● WORK ITEM: In the records that follow, find each line with "computer" and pull it out.

══════════

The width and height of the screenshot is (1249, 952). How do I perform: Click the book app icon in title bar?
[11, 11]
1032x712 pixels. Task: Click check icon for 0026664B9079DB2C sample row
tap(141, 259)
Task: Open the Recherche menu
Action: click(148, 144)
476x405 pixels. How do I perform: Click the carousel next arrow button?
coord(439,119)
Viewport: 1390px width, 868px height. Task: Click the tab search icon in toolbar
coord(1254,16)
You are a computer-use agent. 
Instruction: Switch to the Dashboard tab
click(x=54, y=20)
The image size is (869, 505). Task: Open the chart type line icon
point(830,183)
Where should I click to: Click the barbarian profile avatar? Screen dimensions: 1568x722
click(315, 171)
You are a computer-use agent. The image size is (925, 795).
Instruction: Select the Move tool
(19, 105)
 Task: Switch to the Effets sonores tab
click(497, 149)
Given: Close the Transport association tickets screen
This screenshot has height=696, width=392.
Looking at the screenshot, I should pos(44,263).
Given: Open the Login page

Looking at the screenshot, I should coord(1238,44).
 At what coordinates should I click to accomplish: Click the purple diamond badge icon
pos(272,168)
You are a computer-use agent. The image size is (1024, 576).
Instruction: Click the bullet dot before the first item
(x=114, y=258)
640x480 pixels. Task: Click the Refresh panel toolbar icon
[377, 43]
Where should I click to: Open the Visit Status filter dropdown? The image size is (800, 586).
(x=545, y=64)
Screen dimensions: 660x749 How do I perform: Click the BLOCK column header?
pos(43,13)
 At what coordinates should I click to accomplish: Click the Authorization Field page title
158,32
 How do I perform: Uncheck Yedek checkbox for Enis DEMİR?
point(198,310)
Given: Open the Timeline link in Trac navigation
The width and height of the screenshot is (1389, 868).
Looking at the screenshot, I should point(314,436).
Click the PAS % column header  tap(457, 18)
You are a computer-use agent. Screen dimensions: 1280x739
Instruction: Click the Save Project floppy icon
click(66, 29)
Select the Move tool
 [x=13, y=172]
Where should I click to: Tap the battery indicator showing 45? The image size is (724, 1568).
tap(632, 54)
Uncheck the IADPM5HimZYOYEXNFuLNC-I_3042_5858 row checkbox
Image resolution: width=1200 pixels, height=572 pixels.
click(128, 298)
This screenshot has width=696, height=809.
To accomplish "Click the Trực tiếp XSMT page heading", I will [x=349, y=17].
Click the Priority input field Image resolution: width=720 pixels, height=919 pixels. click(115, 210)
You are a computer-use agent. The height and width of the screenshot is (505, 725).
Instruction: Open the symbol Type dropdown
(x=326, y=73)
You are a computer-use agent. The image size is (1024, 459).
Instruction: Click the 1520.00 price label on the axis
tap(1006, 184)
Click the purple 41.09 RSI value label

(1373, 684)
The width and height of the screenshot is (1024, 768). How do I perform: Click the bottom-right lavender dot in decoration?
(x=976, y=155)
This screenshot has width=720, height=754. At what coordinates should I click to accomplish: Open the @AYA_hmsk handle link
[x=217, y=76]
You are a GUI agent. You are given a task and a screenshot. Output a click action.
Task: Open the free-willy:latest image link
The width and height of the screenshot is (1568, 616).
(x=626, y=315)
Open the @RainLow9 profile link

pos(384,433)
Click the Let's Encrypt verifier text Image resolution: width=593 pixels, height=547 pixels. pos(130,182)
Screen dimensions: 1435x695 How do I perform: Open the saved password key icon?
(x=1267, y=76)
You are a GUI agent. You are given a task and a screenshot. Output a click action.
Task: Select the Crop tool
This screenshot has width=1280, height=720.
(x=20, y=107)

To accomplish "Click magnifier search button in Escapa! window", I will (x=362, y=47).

══════════

● EXERCISE SOLUTION:
You are a computer-use agent. 
You are a computer-use agent. The image size is (925, 795).
You are a computer-use agent. The image size is (1024, 576).
You are a computer-use agent. Screen dimensions: 1280x739
You are a computer-use agent. The height and width of the screenshot is (505, 725).
You are a computer-use agent. The image size is (1024, 459).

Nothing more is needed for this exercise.